Rev. Rul. 79-186 states that the New York franchise tax is determined by an allocation percentage that may result in deeming part of the taxpayer's net income to be derived from New York State for state tax purposes even though not connected with the conduct of a U.S. trade or business under Federal rules. Rev. Rul. 79-186 is incorrect to the extent that it holds that the entire amount of the New York franchise tax would be deductible even if imposed, in part, on non-effectively connected income. This result is contrary to the limitation on deductions contained in section 882(c)(1)(A) of the Code and section 1.882-4(c)(1) of the regulations and is inconsistent with section 1.861-8(d)(2) which explicitly requires the allocation of deductions to the class of gross income to which they relate - even to gross income not effectively connected to a U.S. trade or business. It is the prerogative of a state to consider foreign source portfolio dividends to be income generated in whole or in part from state business activities. However, when a state imposes a tax on an amount that exceeds the income that would be taxed if the state did not include non-effectively connected income in its computation, the tax imposed on such excess income is not a tax on effectively connected income and is not, therefore, deductible for Federal income tax purposes.
HOLDING
The amount of the State A corporate franchise tax that is deductible by a foreign corporation under section 882(c)(1) of the Code is the amount allocated and apportioned to effectively connected income under section 1.861-8(e)(6) of the regulations.

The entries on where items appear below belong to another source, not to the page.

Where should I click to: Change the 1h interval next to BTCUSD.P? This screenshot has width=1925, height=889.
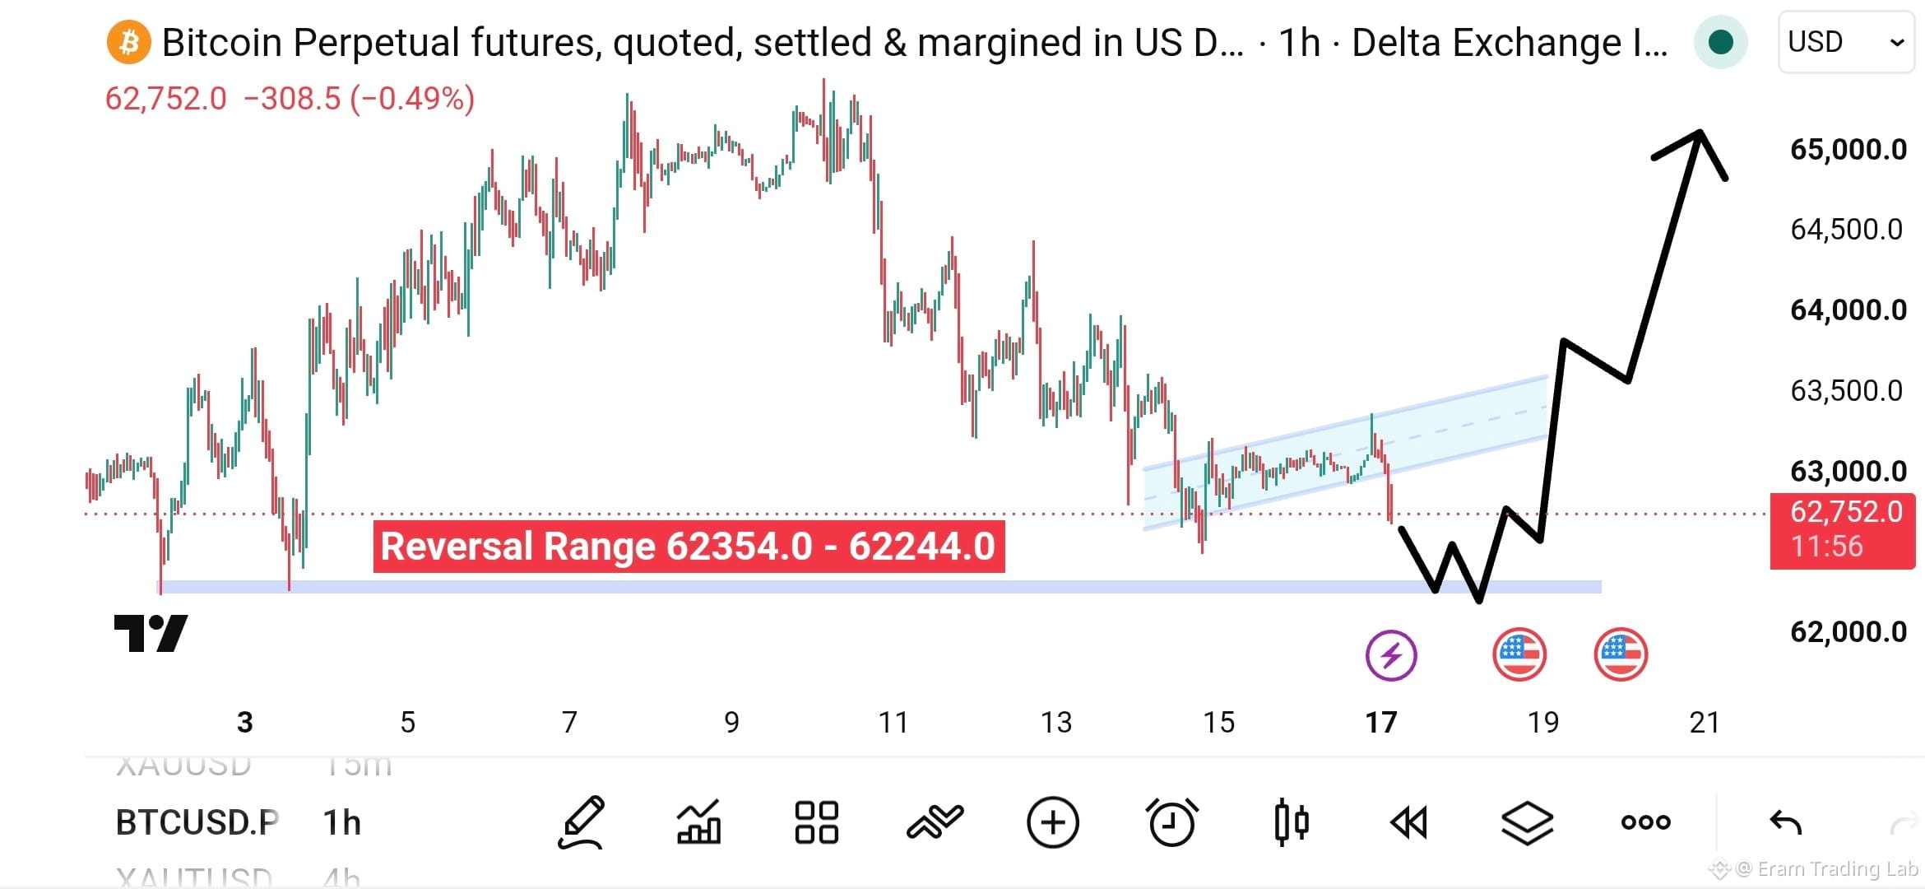pos(341,822)
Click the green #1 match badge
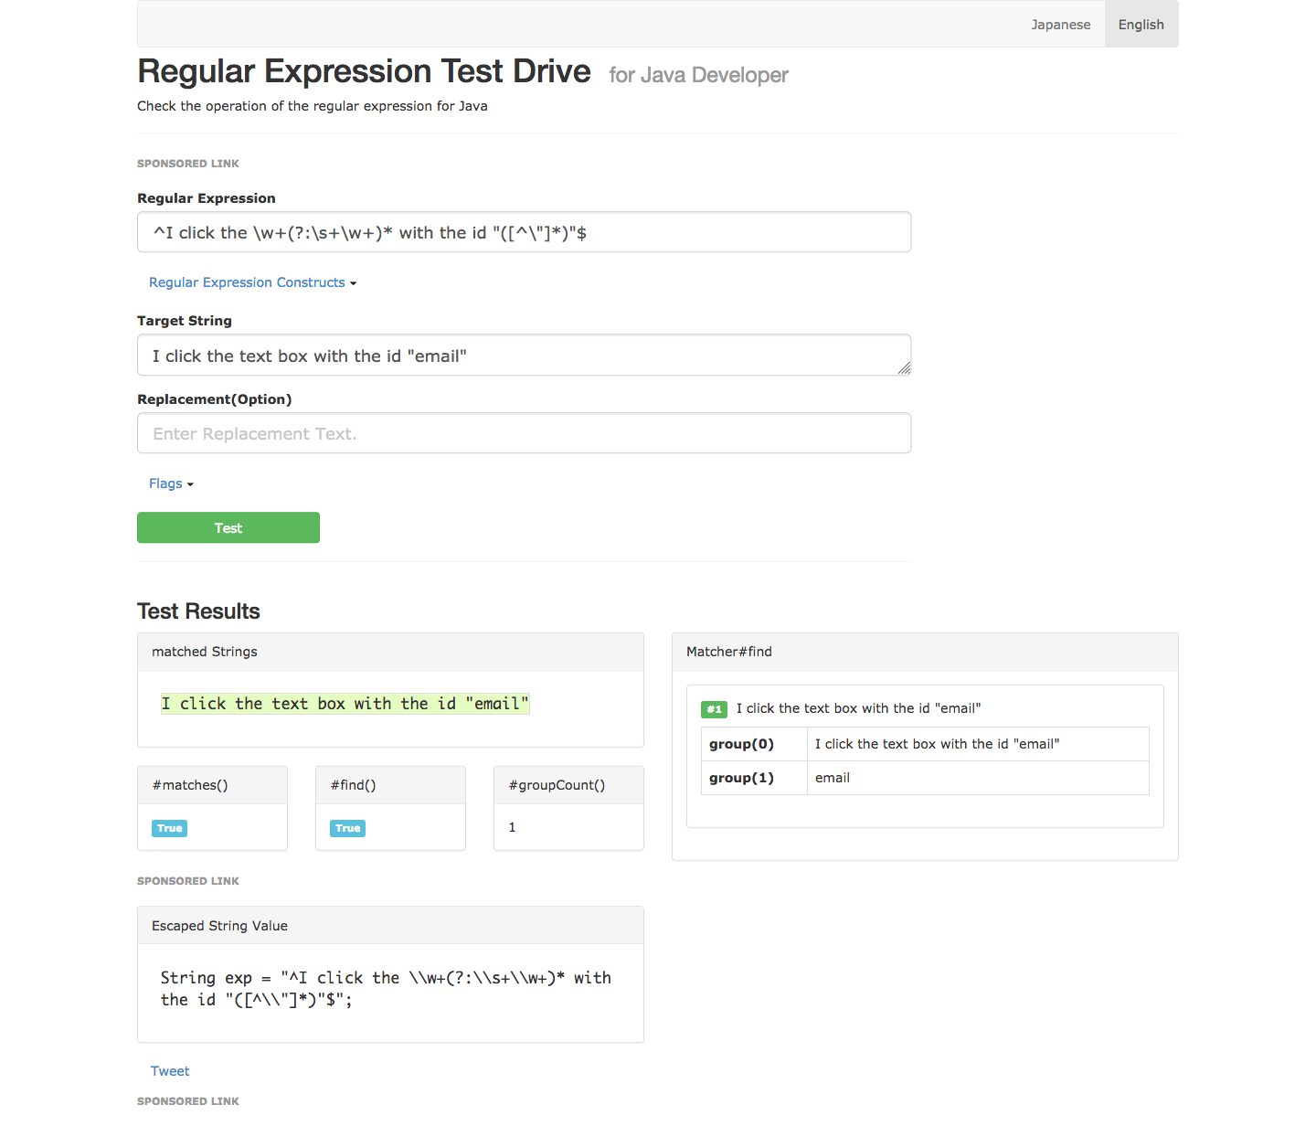This screenshot has height=1126, width=1316. click(714, 709)
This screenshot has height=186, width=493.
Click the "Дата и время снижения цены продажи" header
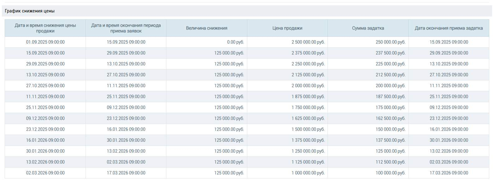coord(45,28)
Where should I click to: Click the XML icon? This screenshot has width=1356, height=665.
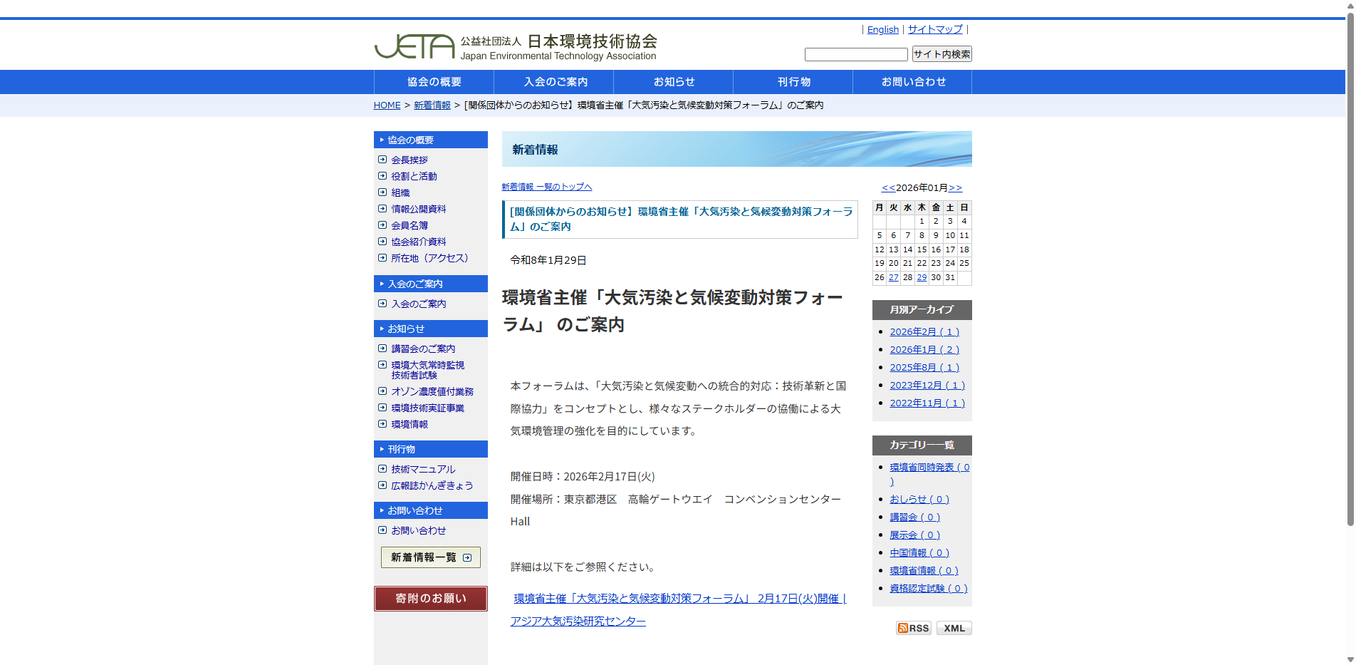coord(954,628)
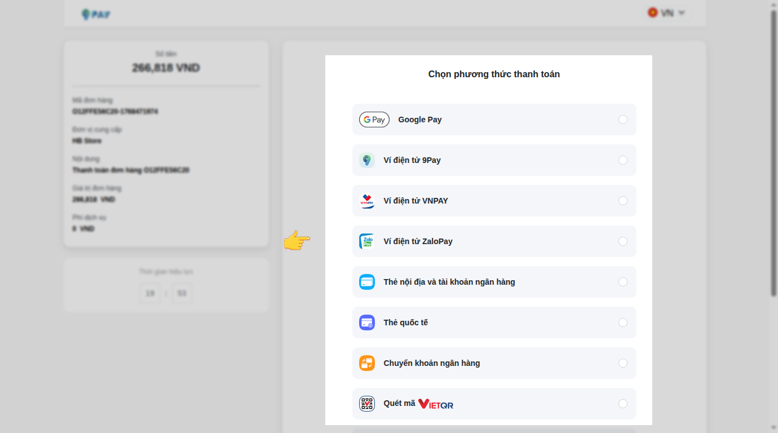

The total amount of the tax must be allocated to a class of gross income consisting of the income attributed under state law to the foreign corporation's activities in State A, and then apportioned between the effectively connected income and the non-effectively connected income in that class of gross income.
EFFECT ON OTHER RULINGS
Rev. Rul. 79-186 is hereby revoked for taxable years ending on or after the date of publication of this ruling.